The Word Press Daily Prompt word of the day—MEAGER
It’s been a long year, and things haven’t been easy. I won’t tell you about everything and everybody, I’ll just settle on those who have been blindsided. They’ve found themselves forced out of jobs due to downsizing, automation, and elimination. Some have seen their jobs shipped overseas.
They heard the experts say they needed six months of living expenses saved up for emergencies. They laughed at this absurdity and wondered who in the world could do that. They never had enough in their meager wages to save. Still, they’d been doing okay, making it from week to week.
When the pink slips were passed out and the paychecks stopped coming, these workers realized that they had nothing of value—just a lot of stuff and nowhere to put it. They sought out friends and family who could keep their possessions until they got back on their feet. They moved their wives and children in with family or friends.
It was fine for a while, but soon, these able-bodied men and women knew it was time for them to go. So, they moved out—grateful that, for a time, their kids would be protected from the system.
The hopes and dreams of their youth had never prepared them for being homeless.
And so, it is for the hopeless inhabitants of this big, beautiful, magnificent world that I ask your blessings this Holiday Season.
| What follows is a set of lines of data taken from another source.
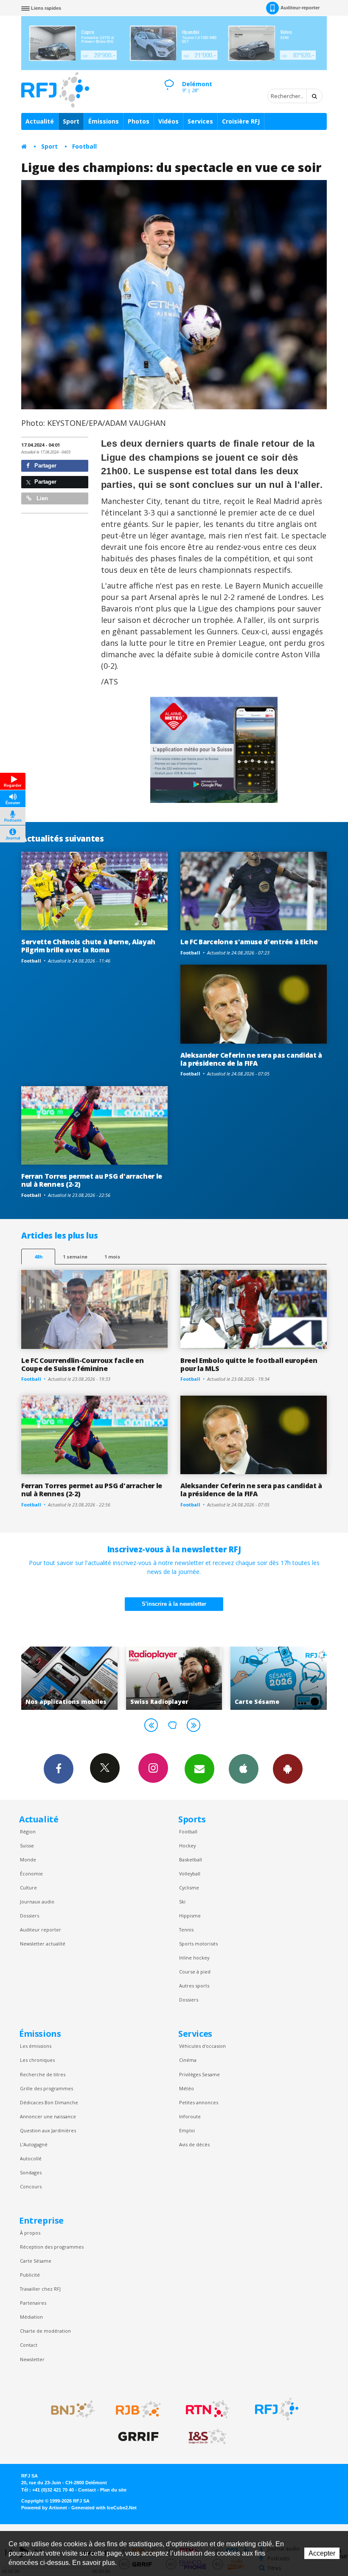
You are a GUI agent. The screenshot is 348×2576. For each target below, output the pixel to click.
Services (200, 121)
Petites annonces (198, 2102)
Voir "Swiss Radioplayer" (69, 1678)
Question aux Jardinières (48, 2130)
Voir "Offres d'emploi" (278, 1678)
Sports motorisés (198, 1943)
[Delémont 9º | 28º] (169, 76)
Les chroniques (37, 2060)
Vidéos (168, 121)
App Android (288, 1769)
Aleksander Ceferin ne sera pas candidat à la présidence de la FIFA (251, 1059)
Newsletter (32, 2359)
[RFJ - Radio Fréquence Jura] (277, 2409)
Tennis (186, 1929)
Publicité (30, 2275)
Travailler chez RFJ (40, 2289)
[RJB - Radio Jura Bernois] (138, 2409)
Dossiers (29, 1915)
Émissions (103, 121)
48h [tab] (38, 1256)
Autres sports (194, 1985)
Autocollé (31, 2158)
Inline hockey (194, 1957)
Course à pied (194, 1971)
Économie (31, 1873)
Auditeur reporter (40, 1929)
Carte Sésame (35, 2261)
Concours (31, 2186)
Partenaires (33, 2303)
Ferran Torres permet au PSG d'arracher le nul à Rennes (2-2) (91, 1180)
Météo (186, 2088)
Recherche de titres (42, 2074)
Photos (138, 121)
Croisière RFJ (241, 121)
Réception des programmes (52, 2246)
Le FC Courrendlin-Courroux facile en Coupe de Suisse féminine (82, 1364)
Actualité (39, 121)
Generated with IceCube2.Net (104, 2507)
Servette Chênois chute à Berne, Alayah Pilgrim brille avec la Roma (88, 945)
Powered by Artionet (44, 2507)
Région (28, 1831)
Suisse (27, 1845)
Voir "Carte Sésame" (174, 1678)
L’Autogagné (34, 2144)
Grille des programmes (46, 2088)
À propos (30, 2232)
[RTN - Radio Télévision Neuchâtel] (207, 2409)
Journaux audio (37, 1901)
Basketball (190, 1859)
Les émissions (35, 2046)
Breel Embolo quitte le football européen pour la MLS (248, 1364)
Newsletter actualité (42, 1943)
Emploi (187, 2130)
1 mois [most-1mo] (112, 1256)
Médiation (31, 2317)
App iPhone (243, 1769)
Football (84, 146)
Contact (28, 2345)
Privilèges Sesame (199, 2074)
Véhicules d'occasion (202, 2046)
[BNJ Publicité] (69, 2409)
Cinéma (187, 2060)
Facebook (58, 1769)
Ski (182, 1901)
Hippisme (190, 1915)
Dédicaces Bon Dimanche (49, 2102)
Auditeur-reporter (300, 7)
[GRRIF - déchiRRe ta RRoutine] (138, 2436)
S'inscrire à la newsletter (174, 1604)
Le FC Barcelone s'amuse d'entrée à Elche (248, 941)
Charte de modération (45, 2331)
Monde (28, 1859)
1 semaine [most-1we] (75, 1256)
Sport (71, 121)
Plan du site (113, 2489)
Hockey (187, 1845)
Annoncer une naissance (48, 2116)
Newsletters (199, 1769)
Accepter (322, 2553)
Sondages (31, 2172)
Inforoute (190, 2116)
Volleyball (189, 1873)
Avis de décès (194, 2144)
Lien (41, 498)
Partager (44, 465)
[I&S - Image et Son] (207, 2436)
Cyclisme (189, 1887)
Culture (28, 1887)
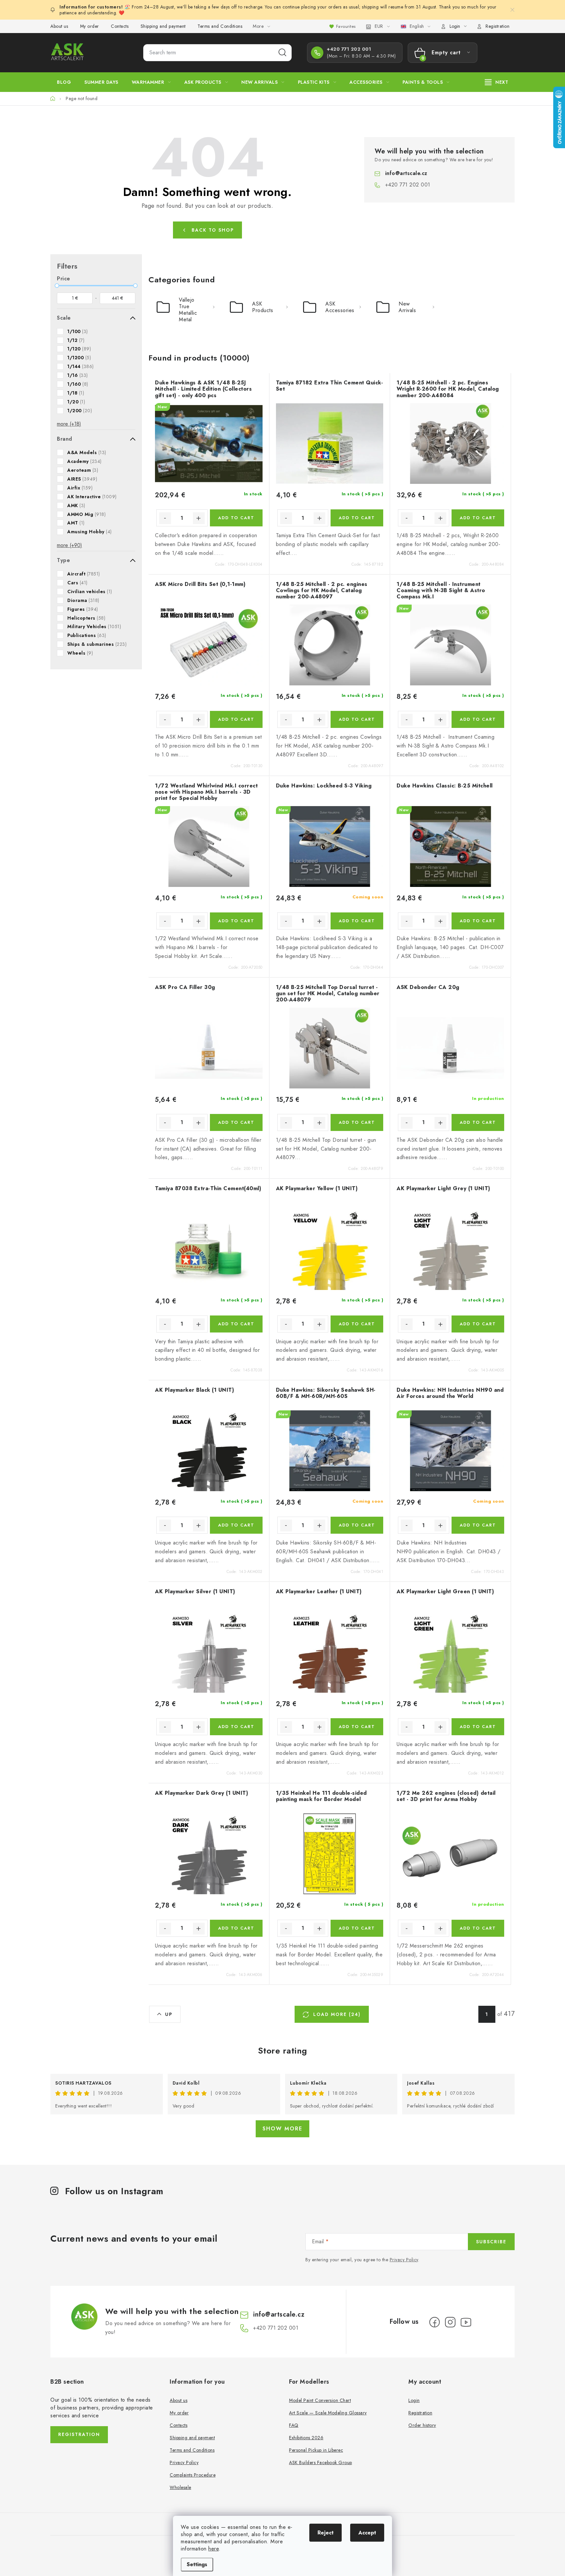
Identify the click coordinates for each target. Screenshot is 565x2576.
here (213, 2548)
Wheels (80, 653)
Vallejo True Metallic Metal (188, 309)
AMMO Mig (86, 514)
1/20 (76, 401)
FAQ (294, 2425)
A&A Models (86, 452)
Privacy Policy (404, 2259)
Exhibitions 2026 (306, 2437)
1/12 (75, 340)
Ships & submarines (97, 644)
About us (59, 26)
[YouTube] (466, 2322)
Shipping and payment (163, 26)
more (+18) (69, 424)
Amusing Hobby (89, 531)
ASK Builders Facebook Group (320, 2462)
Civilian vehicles (89, 591)
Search (282, 52)
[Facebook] (434, 2322)
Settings (197, 2564)
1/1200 (79, 357)
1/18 (75, 393)
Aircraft (83, 574)
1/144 (80, 366)
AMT (76, 523)
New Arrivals (407, 307)
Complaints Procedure (192, 2475)
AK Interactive (92, 496)
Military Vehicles (94, 626)
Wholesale (180, 2487)
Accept (367, 2532)
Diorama (83, 600)
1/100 (77, 331)
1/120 (79, 348)
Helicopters (86, 618)
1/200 (79, 410)
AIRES (82, 479)
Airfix (80, 488)
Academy (84, 461)
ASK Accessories (339, 307)
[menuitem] (63, 82)
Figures (82, 609)
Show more (282, 2128)
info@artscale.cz (406, 173)
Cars (77, 582)
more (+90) (69, 545)
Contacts (119, 26)
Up (168, 2014)
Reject (325, 2532)
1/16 (77, 375)
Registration (497, 26)
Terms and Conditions (219, 26)
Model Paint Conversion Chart (320, 2400)
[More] (496, 82)
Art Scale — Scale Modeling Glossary (328, 2412)
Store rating (282, 2050)
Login (414, 2400)
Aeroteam (82, 470)
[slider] (57, 285)
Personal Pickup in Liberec (316, 2450)
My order (89, 26)
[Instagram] (450, 2322)
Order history (422, 2425)
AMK (76, 505)
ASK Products (262, 307)
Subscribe (491, 2241)
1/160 (77, 384)
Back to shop (213, 230)
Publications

As successful Capital Gamers scurry past, carrying ten dollar cappuccinos, shouting orders into their iPhone X’s, and barely even glancing at the shopping carts full of meager belongings, give the homeless strength to make it through another day.
The Prayer of Serenity asks that we be granted serenity to accept the things we can’t change. Yet, I’m so afraid that the dual societies, I and others describe in our dystopian novels, will be the final result of the way we’re living today.
So Lord, my prayer is not to change things. Change might take an inordinate amount of time. Capitalism is the way of the land and it is firmly entrenched. My prayer is that, while they can still make choices, you will wake up those who are busily indulging every whim and warn them they are just a paycheck away from homelessness.
While they are still employed, let him or her realize that everybody doesn’t live paycheck-to-paycheck. Floor-workers don’t drive foreign cars or wear thousand dollar watches unless they’ve plugged away enough money to live through hard times. They don’t buy iPhones for their children, or put cruises and fancy restaurant dinners on their credit cards.
My prayer is that the working poor discover a life lived meagerly can be an exciting adventure, at least for a while. Children can be taught to look inside and not to things for fulfillment. Later, when a few months worth of wages is saved and workers can breathe, let them find they don’t crave material things nearly as much as they used to.